In “Adamu Baikie As a Flashback to History”, Intervention read an old picture of two gentlemen who made it big in qualitative life in terms of the past. In this segment, their lives is turned into a poser for Nigeria. In the initial story, there were no details about Mr. A. J Adeka beyond the caption of the historical picture. In the caption, he was mentioned as the second student colleague of Baikie at the Bloomington in the US where they had their Master’s degree.
Well, now, it is known that A.J Adeka died in May 2017. He died as a chief and traditionalist, having been the Odu of Otukpo (the Mayor of Otukpo). That is additional to having been the Commissioner for Finance in the defunct Benue- Plateau State. Chief Akochi Jonathan Adeka died at the ripe age of 82 in Jos. According to a May 24th, 2017 story of his death in, again, Daily Trust, he died in Jos, Plateau State after a brief illness.
Those who read the earlier story would have known all there are to know about Prof Adamu Baikie. The link to the lengthy, multi-layered interview remains recent interview with Adamu Baike by Daily Trust on Sunday, (February 17th, 2017) .
The question is: what’s the big stuff in all these? It is simple. Both Baikie and Adeka rose very high. While Baikie got appointed as Vice-Chancellor three times, one of it outside the country, Adeka went on to become the Commissioner for Finance in his then home state of Plateau. What that means is that the holder of that portfolio in just one of the 12 states in Nigeria at the time did not just possess, excellent formal education, he also had exposure. And was, therefore, bound to be sure of himself. It means he had no problems of mediocrity and the insecure self which are parts of the problems of leadership today.
The second big stuff is the power of culture and tradition. As educated and exposed as he was, he could still fit into the role of traditional ruler ship after all the power and the glory of being Finance Commissioner and Chairperson of the Tenders Board in 1971 when he was appointed after his return from the US. He died as the husband of two wives and sixteen children.
The third big stuff is that, aside from transnational VCship, Prof Baikie became a study in living and enacting diversity and coping with it all. The poser is how could Nigeria which started on such a solid foundation proceed to suffer the aggravated incoherence it is suffering today?

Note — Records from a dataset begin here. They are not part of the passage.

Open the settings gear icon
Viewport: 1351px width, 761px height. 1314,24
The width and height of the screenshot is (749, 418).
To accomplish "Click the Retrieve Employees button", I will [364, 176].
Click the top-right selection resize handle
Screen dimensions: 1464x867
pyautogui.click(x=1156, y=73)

Some would say it is ethnicity, others would say it is the North just as others would say it is the South. And there are others who would say it is imperialism and neo-colonialism. Some more would put it at the foot of military dictatorship just as there are those who would hold corruption to be the culprit. And Fulanisation has recently been added to the list. Prof Jibrin Ibrahim of the Centre for Democracy and Development, (CDD) has just delivered a hefty lecture in which the character of the state is the contradiction he could see. There is an interesting claim in the paper that it is not capitalists but the state that organises transformation or development or whatever you call it. There are surely those who would insist that the trouble with Nigeria is leadership, both in class and individual terms.
It seems progress would remain elusive until there is a consensus, (not an answer) to the poser!